Solved: Get value x given mspline(x) value from transreg

NaNaN · Posted 02-05-2018 02:16 PM

Hi there,

I ran the following code to generate the non-linear regression fit. Does anyone know how to get predicted Y based on predicted transformed Y?

ods graphics on;
ods output details=d;
proc transreg data=edaniat.fee_t solve details ss2 short nomiss plots=all;
ods output splinecoef=c;
model mspline(Y / nknots=9) = mspline(x1 / nknots=9)
mspline(x2/ nknots=9) spline(x3/ nknots=9) mspline(x4/ nknots=9);
output out=y PREDICTED;
run;
ods graphics off;

Any inputs are welcome!

WarrenKuhfeld · Posted 02-06-2018 01:58 PM

Sorry. I wrote this code decades ago, and I don't hear much about how people use it. At the end of the processing, there is a model based on the transformation of Y and the transformations of the Xs. Transreg has knowledge of the degrees of freedom involved in the transformations and produces statistical tests based on them. It will plot transformations that use the original variables and do lots of other stuff. But, at the end of the iterations, in the statistical calculations, it knows nothing about Y. It only knows about TY.

So there is nothing in Transreg that does what you want. The only thing I can think of is you can look at the graph of the transformation of Y. If it looks like some functional form (say quadratic or square root), then you can try a new model that uses that transformation instead. If that works reasonably well, then you can develop a formula that maps values from Y to TY and back to Y. Then you could apply that formula to predicted values (as long as it is mathematically valid, e.g. no logs of negative numbers). I cannot speak to the statistical properties of such an approach.

Maybe there is a user out there who has done what you want who can help more than me.

View solution in original post

Reeza · Posted 02-05-2018 02:23 PM

Include the point in your original data, with a missing dependent variable.

Then use the PREDICTED option to get the predicted value.

● ● ● ● ●

PROBLEMS TO WORK ON.
a) Reproduce the portion of the forum thread on PROC TRANSREG starting at "ods graphics on;" and ending at "mspline(x1 / nknots=9)".
b) Write the next part of the forum thread on PROC TRANSREG, beginning right after its final sentence.

GIVEN DATA.
● ● ● ● ●

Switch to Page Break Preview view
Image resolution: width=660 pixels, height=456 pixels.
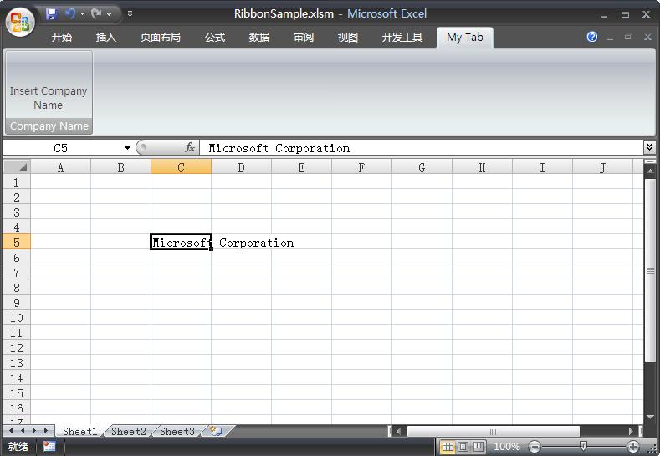[x=478, y=447]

● ● ● ● ●

ANSWERS.
a)
ods graphics on;
ods output details=d;
proc transreg data=edaniat.fee_t solve details ss2 short nomiss plots=all;
ods output splinecoef=c;
model mspline(Y / nknots=9) = mspline(x1 / nknots=9)

b)
http://documentation.sas.com/?docsetId=statug&docsetVersion=14.3&docsetTarget=statug_transreg_syntax...

This blog post covers the methods for scoring data:

https://blogs.sas.com/content/iml/2014/02/19/scoring-a-regression-model-in-sas.html

and specifically this one is the method I'm suggesting.

https://blogs.sas.com/content/iml/2014/02/17/the-missing-value-trick-for-scoring-a-regression-model....

@NaNaN wrote:

Hi there,

I ran the following code to generate the non-linear regression fit. Does anyone know how to get predicted Y based on predicted transformed Y?

ods graphics on;
ods output details=d;
proc transreg data=edaniat.fee_t solve details ss2 short nomiss plots=all;
ods output splinecoef=c;
model mspline(Y / nknots=9) = mspline(x1 / nknots=9)
mspline(x2/ nknots=9) spline(x3/ nknots=9) mspline(x4/ nknots=9);
output out=y PREDICTED;
run;
ods graphics off;

Any inputs are welcome!

NaNaN · Posted 02-05-2018 03:04 PM

Thanks, Reeza!

Still not clear to me how to get predicted Y value from predicted transformed Y value. In my code, I output the result to dataset Y, which contains Ty, which is transformed Y value by mspline(Y). How do I get Y based on Ty?

There is no "code" option for proc transreg.

WarrenKuhfeld · Posted 02-06-2018 09:28 AM

I wrote transreg, but I am not sure what you want. You can apply the coefficients from the model to the transformed Xs and you get predicted values for the transformed Y. You can transform the Xs and not transform Y and get predicted values for Y. You already know all that. The only other thing I can think of is you can fit a second regression model given the transformed Xs from the model that transforms the Xs and Y and then find the predicted values for Y from a regression model that uses the transformed Xs. Is that what you want? If so, why? If that is what you want, you can do it in two steps. If that is not what you want, then I need more explanation.

NaNaN · Posted 02-06-2018 12:02 PM

Thanks @WarrenKuhfeld, for your comments. Here is what I want:

In the TRANSREG, I transformed the target attribute Y by using mspline(Y / nknots=9). I dumped the output to a data set and over there I can find predicted transformed Y (PTY).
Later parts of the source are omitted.